THE RECORDS:
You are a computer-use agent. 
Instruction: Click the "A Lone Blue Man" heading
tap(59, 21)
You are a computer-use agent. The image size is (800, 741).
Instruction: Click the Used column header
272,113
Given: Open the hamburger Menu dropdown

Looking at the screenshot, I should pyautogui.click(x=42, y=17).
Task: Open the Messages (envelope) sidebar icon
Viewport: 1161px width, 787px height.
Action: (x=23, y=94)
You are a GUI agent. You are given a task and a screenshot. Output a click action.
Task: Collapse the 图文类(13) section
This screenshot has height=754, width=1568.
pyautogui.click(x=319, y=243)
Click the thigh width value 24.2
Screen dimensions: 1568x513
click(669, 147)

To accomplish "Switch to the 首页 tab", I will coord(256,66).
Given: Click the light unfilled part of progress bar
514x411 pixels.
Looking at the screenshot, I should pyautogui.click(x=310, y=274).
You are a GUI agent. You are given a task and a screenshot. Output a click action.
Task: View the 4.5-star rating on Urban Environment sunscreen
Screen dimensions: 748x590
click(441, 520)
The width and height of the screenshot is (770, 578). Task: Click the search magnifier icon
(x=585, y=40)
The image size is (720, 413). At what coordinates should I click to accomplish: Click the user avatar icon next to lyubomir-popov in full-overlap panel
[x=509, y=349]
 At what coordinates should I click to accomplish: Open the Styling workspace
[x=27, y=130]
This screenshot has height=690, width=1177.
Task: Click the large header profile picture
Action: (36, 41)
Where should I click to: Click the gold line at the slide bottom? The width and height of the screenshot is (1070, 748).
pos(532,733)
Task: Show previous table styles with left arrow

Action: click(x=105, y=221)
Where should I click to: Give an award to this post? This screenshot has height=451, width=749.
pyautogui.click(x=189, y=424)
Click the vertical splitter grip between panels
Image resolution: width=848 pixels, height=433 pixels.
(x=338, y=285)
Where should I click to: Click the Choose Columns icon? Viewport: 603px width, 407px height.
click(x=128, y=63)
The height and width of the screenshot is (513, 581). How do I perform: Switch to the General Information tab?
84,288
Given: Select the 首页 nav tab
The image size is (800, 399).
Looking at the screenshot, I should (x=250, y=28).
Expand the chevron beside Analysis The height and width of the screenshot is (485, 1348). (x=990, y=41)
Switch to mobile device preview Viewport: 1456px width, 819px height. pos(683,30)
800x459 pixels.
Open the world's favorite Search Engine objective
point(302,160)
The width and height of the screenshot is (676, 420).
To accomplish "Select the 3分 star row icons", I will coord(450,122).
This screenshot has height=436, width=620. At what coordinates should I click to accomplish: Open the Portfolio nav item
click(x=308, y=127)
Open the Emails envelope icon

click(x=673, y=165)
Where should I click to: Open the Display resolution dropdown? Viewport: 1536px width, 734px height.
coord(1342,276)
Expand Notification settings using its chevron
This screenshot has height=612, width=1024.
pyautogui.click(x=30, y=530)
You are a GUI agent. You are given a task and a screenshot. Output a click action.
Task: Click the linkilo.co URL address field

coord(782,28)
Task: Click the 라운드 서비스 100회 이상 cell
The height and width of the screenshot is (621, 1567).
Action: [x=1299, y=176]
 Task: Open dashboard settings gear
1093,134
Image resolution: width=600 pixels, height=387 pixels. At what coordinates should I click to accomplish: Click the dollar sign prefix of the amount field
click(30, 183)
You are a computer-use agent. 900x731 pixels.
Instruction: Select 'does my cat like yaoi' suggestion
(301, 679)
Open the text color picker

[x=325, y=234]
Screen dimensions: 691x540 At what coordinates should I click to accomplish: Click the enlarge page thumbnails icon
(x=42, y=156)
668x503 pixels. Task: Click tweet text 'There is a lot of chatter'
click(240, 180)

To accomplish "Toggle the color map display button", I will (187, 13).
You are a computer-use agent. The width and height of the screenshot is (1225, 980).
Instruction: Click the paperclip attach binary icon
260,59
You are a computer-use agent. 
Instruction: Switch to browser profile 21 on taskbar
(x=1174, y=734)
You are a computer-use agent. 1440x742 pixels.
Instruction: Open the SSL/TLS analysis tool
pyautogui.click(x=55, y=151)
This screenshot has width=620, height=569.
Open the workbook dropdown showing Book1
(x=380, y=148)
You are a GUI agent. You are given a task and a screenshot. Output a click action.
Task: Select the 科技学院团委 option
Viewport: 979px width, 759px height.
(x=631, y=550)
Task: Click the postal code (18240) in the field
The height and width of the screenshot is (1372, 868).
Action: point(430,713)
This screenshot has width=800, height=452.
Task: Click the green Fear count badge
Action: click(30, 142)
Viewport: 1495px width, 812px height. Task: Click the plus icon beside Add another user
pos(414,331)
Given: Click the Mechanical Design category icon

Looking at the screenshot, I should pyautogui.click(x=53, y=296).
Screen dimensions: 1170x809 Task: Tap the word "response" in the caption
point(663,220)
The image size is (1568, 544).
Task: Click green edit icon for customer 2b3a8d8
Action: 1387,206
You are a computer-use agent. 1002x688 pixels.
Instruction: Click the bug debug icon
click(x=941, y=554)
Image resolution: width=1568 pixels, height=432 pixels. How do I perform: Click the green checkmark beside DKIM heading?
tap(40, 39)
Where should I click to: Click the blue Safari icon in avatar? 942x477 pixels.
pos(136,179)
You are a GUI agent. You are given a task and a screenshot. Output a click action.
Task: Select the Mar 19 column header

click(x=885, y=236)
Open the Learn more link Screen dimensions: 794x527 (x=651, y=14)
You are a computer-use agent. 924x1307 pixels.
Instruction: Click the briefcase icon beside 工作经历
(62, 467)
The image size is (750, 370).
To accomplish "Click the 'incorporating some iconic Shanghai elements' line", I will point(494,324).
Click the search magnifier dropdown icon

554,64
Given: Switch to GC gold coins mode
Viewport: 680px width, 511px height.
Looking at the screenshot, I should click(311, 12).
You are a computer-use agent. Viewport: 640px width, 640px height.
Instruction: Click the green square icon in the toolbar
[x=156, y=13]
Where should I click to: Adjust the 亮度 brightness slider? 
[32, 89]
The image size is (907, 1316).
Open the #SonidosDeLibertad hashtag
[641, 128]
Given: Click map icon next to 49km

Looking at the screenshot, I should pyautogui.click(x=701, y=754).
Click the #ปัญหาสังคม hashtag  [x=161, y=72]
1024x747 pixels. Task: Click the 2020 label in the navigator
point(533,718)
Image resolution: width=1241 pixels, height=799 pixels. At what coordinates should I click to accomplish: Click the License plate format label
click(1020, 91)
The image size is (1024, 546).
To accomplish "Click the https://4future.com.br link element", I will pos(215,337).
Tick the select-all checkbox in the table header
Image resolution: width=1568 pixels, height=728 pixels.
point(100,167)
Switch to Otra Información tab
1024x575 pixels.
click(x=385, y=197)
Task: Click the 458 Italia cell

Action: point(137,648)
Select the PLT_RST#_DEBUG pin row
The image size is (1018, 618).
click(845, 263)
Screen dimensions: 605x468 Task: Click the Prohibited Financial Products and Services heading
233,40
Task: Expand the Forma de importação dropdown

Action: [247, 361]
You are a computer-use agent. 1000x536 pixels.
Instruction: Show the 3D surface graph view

WHAT THE TASK ASKS: When a line in the records holds the string "computer", copy that line.

RESPONSE TO THE EXERCISE:
You are a computer-use agent. 
You are a computer-use agent. The image size is (800, 741).
You are a computer-use agent. 900x731 pixels.
You are a computer-use agent. The width and height of the screenshot is (1225, 980).
You are a computer-use agent. 
You are a computer-use agent. 1440x742 pixels.
You are a computer-use agent. 1002x688 pixels.
You are a computer-use agent. 924x1307 pixels.
You are a computer-use agent. Viewport: 640px width, 640px height.
You are a computer-use agent. 1000x536 pixels.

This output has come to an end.